[Opening Study material section]

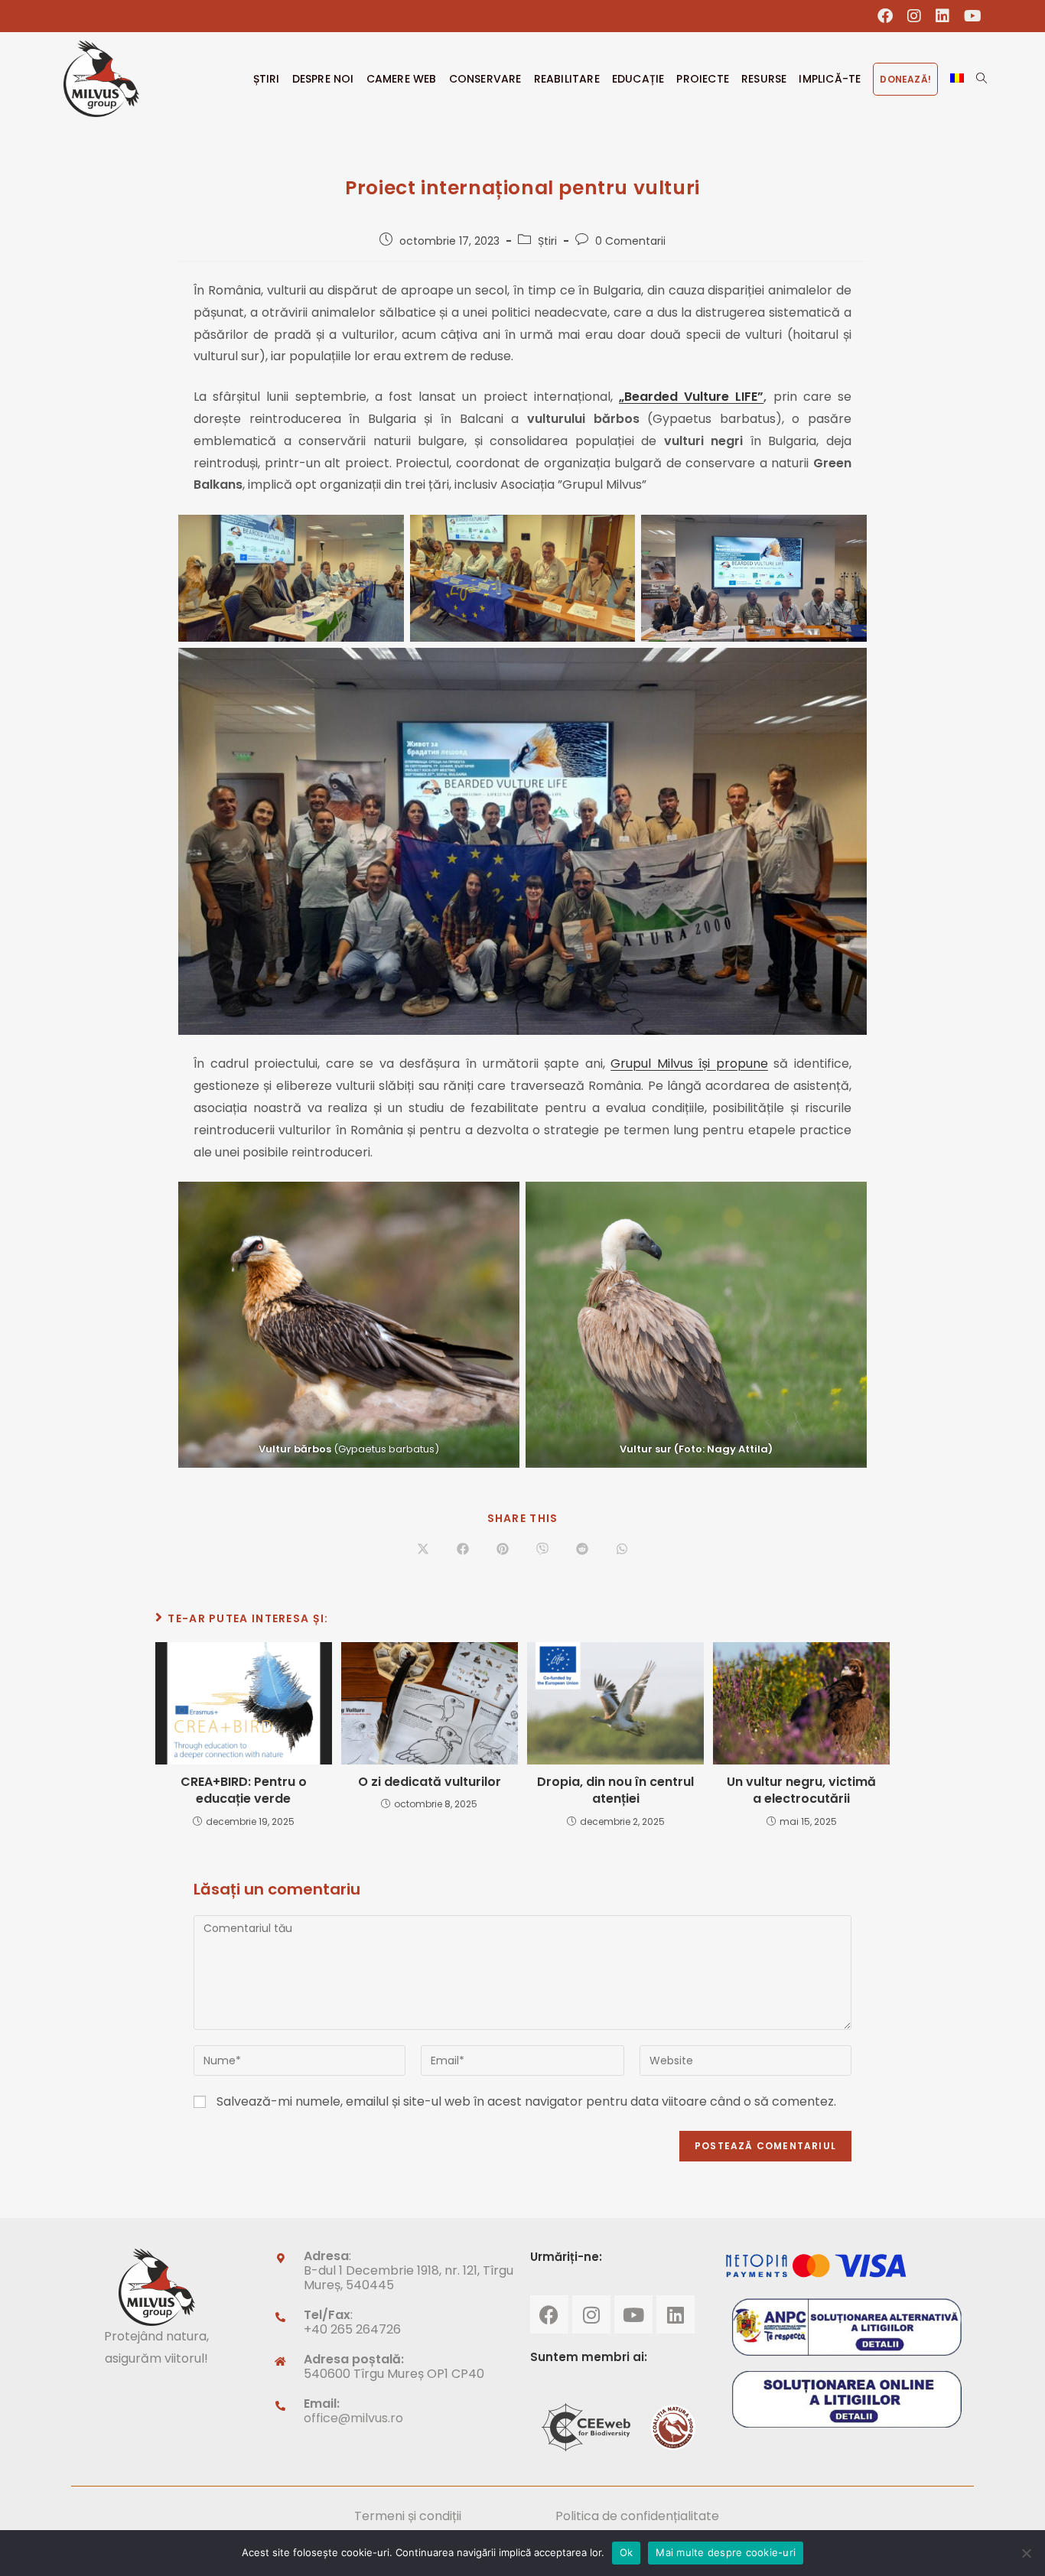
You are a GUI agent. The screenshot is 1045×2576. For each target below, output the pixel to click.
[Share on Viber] (542, 1550)
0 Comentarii (630, 241)
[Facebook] (549, 2314)
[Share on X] (423, 1550)
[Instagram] (591, 2314)
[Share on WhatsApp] (622, 1550)
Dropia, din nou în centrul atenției (615, 1790)
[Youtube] (633, 2314)
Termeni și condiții (407, 2516)
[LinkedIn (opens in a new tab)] (943, 16)
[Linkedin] (675, 2314)
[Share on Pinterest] (502, 1550)
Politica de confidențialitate (637, 2516)
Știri (547, 241)
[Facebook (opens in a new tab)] (885, 16)
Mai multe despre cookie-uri (726, 2552)
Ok (626, 2552)
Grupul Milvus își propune (689, 1063)
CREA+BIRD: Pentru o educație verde (244, 1790)
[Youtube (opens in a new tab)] (969, 16)
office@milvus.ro (353, 2418)
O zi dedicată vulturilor (429, 1782)
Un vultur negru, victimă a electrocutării (801, 1790)
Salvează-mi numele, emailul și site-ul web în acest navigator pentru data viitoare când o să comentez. (526, 2101)
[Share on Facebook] (463, 1550)
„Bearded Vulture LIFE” (691, 396)
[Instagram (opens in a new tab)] (914, 16)
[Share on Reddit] (582, 1550)
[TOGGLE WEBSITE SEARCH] (981, 79)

[Closing Study material section]

Beginning with the line that contains "[Share on Pinterest] (502, 1550)", quote each line exactly through the last line of the entries above, and nothing beyond them.

* [Solved exercise]:
[Share on Pinterest] (502, 1550)
Politica de confidențialitate (637, 2516)
Știri (547, 241)
[Facebook (opens in a new tab)] (885, 16)
Mai multe despre cookie-uri (726, 2552)
Ok (626, 2552)
Grupul Milvus își propune (689, 1063)
CREA+BIRD: Pentru o educație verde (244, 1790)
[Youtube (opens in a new tab)] (969, 16)
office@milvus.ro (353, 2418)
O zi dedicată vulturilor (429, 1782)
Un vultur negru, victimă a electrocutării (801, 1790)
Salvează-mi numele, emailul și site-ul web în acest navigator pentru data viitoare când o să comentez. (526, 2101)
[Share on Facebook] (463, 1550)
„Bearded Vulture LIFE” (691, 396)
[Instagram (opens in a new tab)] (914, 16)
[Share on Reddit] (582, 1550)
[TOGGLE WEBSITE SEARCH] (981, 79)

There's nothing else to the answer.